Another proper par four! Pretty long with trees right and left and four fairway bunkers, two of them 220 yards from the green and two 100 yards from the green which has mounding on the right and a run-off area back left. It’s one of the biggest greens on the course sloping front to back and right to left.

Hole 13 Par 5 (504/494/454) Palmers Hall

Not a huge par five but trees and deep rough all the way up the right and more trees up the left, plus a slight dog-leg from left to right, makes it tricky and there are two bunkers 150 yards from the green which also has two pot bunkers and run-off areas, and if you manage to stay on the green, it has some subtle breaks.

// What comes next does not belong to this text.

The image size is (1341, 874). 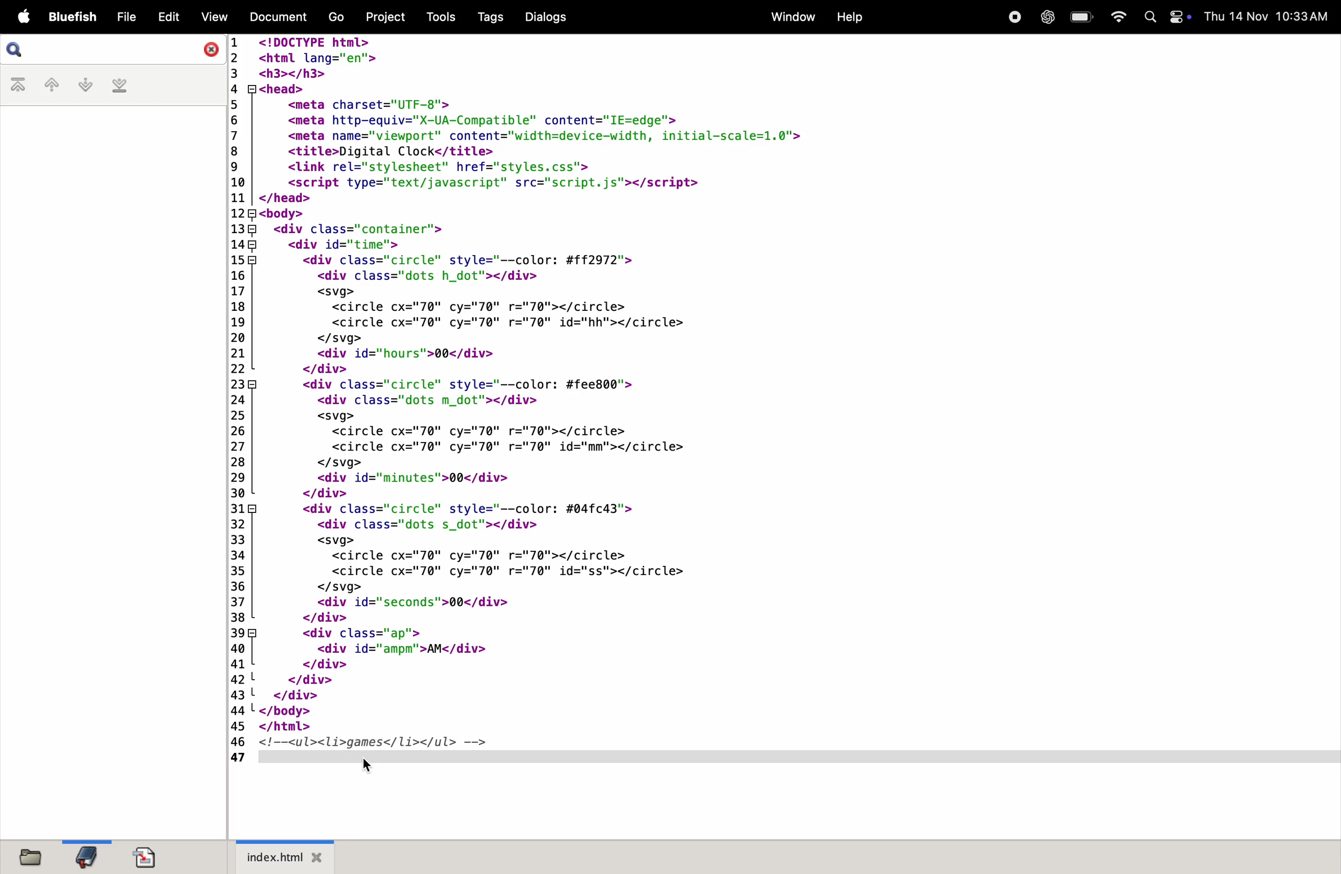 I want to click on window, so click(x=790, y=17).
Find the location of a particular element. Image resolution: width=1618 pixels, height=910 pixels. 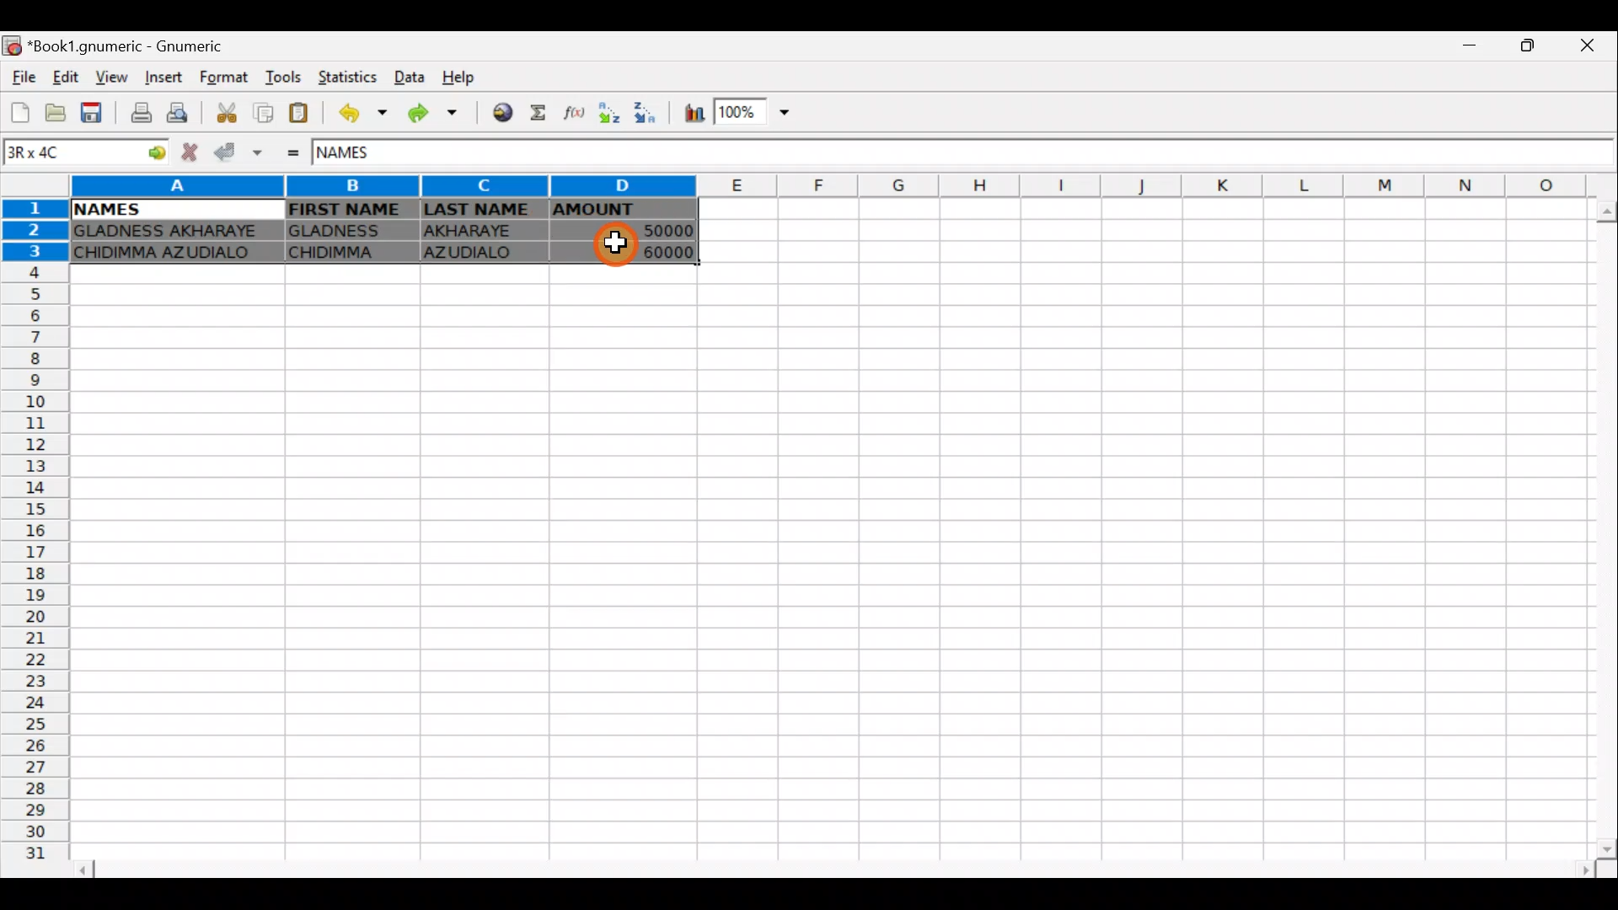

Statistics is located at coordinates (349, 78).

Hole 14 Par 4 (295/293/293) Monument

Relief at last. A short par four with trees either side and fairway bunkers left and right. But you can get close with a big drive and a good tee shot will also leave a short iron in to a generous green that has two small bunkers at the front.

Hole 15 Par 3 (158/151/143) Ditch

A big green with bunkers left and right so club selection is vital for the tee shot on this par three. The green has a big slope from front to back and it can be a tricky two putt from above the hole.

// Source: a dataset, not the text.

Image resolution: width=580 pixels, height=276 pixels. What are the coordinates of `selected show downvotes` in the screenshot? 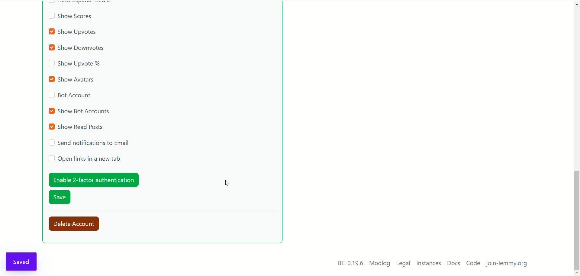 It's located at (79, 48).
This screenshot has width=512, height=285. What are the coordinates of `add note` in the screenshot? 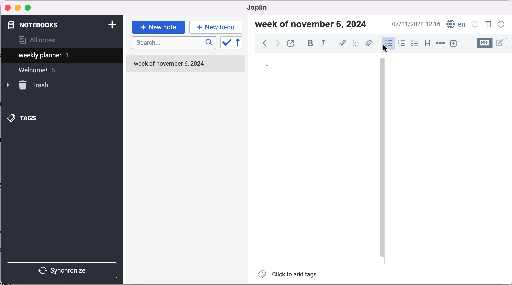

Hole 16 Par 4 (306/297/248) Follingsby

A shortish par four with two mounds just off the fairway and three well-placed fairway bunkers so it needs a good tee shot to leave a short iron into a tricky green with a pot bunker on the right and two big swales that run across the green from front to back. Again a tricky two putt if you’re on the wrong side.

Hole 17 Par 4 (406/395/314) Long Pull

Another strong par four which plays slightly uphill with trees right and left and normally into the prevailing wind to a three-tier sloping green which will test your putting. The green also has two bunkers at the front. Four is a great score.

Hole 18 Par 3 (228/222/212) Castle

What a cracker to finish and a real card-wrecker. There is out of bounds left, right and long and there are also four bunkers protecting this big green that slopes left to right, and many will opt to play it as a par four.

COURSE FACTS

Name: The Heworth Golf Club

Address: Gingling Gate, Heworth, Gateshead, Tyne and Wear, NE10 8XY

Telephone: 0191 469 9832; Fax: 0191 469 9898. Pro: 0191 438 4223

Web: www.theheworthgolfclub.co.uk

Email: Secretary: secretary@theheworthgolfclub.co.uk and administrator: Bernie@theheworthgolfclub.co.uk

Location: Heworth is located just off the A1/A194 and A184 Felling Bypass and the B1288 road towards Springwell. Turn right at the traffic lights at the junction on B1288 and the entrance to the car park is 50 yards on the right-hand side.

Membership (2010 rates): Men £560, seniors £365, women £390, Seniors £255, Juniors, under-14 £65, under-16 £85, under-18 £100.Green fees: Summer rate – weekdays and weekends £25 without a member, £15 with a member. Winter rate – £15 without a member, £12 with a member.